Our narrator-of-the-terrible-memory gets a strange phone call about a game. And thus we have the second part of the story, with the chapters jumping back to this guy's days at Pitt College in Oxford. There's an American exchange student Chad, who is shy but excited to be somewhere new, where intellect is appreciated. He meets and becomes fast friends with this guy Jolyon, who is the guy on campus that EVERYONE knows and loves. They make a few other friends and form their own little clique of students at the school that don't come from money.

One day during some sort of club day event, where all of the clubs (or soc's) on campus try to convince people to join, Chad spies a table for some Game Soc. The table is manned by three mysteries guys and Chad sees the guys turning people away. Chad convinces Jolyon and another friend Mark to talk to the guys, who agree that if they come up with an interesting enough game, the mystery guys will give them £10K towards their endeavor.

Basically, the story is about 6 college students at a fancy English school deciding to play truth or dare without the truth part. Through a series of cards and dice play that is never explained, the players have to perform some sort of "consequence" thought up by the other players. The consequences are embarrassing or upsetting. Ideally both. Every player has to put up £1,000 to play, if you refuse to do your dare, you forfeit your money. If you perform whatever your dare is and decide to quit after, you get your money back. Last man standing gets the £10K plus any forfeited money.

The Game starts innocently enough but slowly the group becomes obsessed with it, rarely talking about anything else. The challenges are selected for the individual, based on whatever will hurt them the most. And eventually the dares get to the point that friendships are broken, lives are ruined, and as that tagline tells you, one person doesn't make it out.

Here's the thing. While I do agree that the dares are embarrassing and I wouldn't want to do them, the reactions from everyone seem out of proportion to the dare. But maybe it's me?

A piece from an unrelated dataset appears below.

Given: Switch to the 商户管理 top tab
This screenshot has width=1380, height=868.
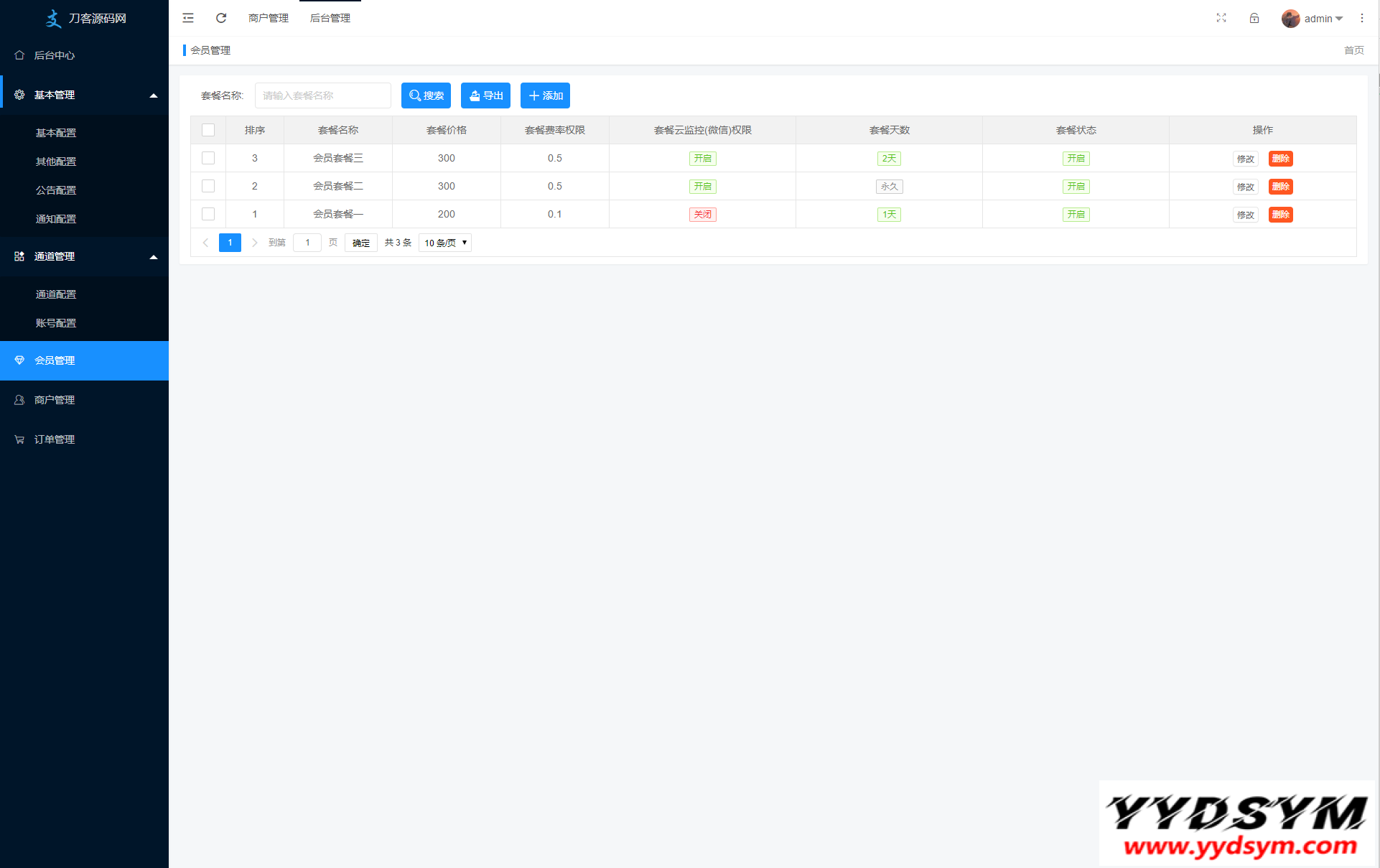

Near the end of the book, where the dares are getting more intense, one of the characters has to get caught jerking off in a pub bathroom stall to an Asian Babes magazine. And yes, that sounds super embarrassing. Except here's the thing. It's not just embarrassing. People are LIVID at him. People call him names and tell him he's racist and spit on him and...really? I know it's embarrassing but why are we so mad at him? He didn't get caught at a playground or some SVU stuff. And each challenge is like this.
Spoiler contained

I liked the idea of the book, but since I didn't really believe anyone's reaction, I kept getting taken out of the story. By the end I didn't care. And I was reading the NPR review which mentioned the BIG TWIST and someone in the comments got angry the reviewer even mentioned a twist. I'll say this: I finished the book and didn't realize there was some BIG TWIST. So. But hey, the NPR guy liked it, so maybe this will be more your thing.

Gif rating:
Title quote from page 92

Yates, Christopher J. Black Chalk. Picador, 2013.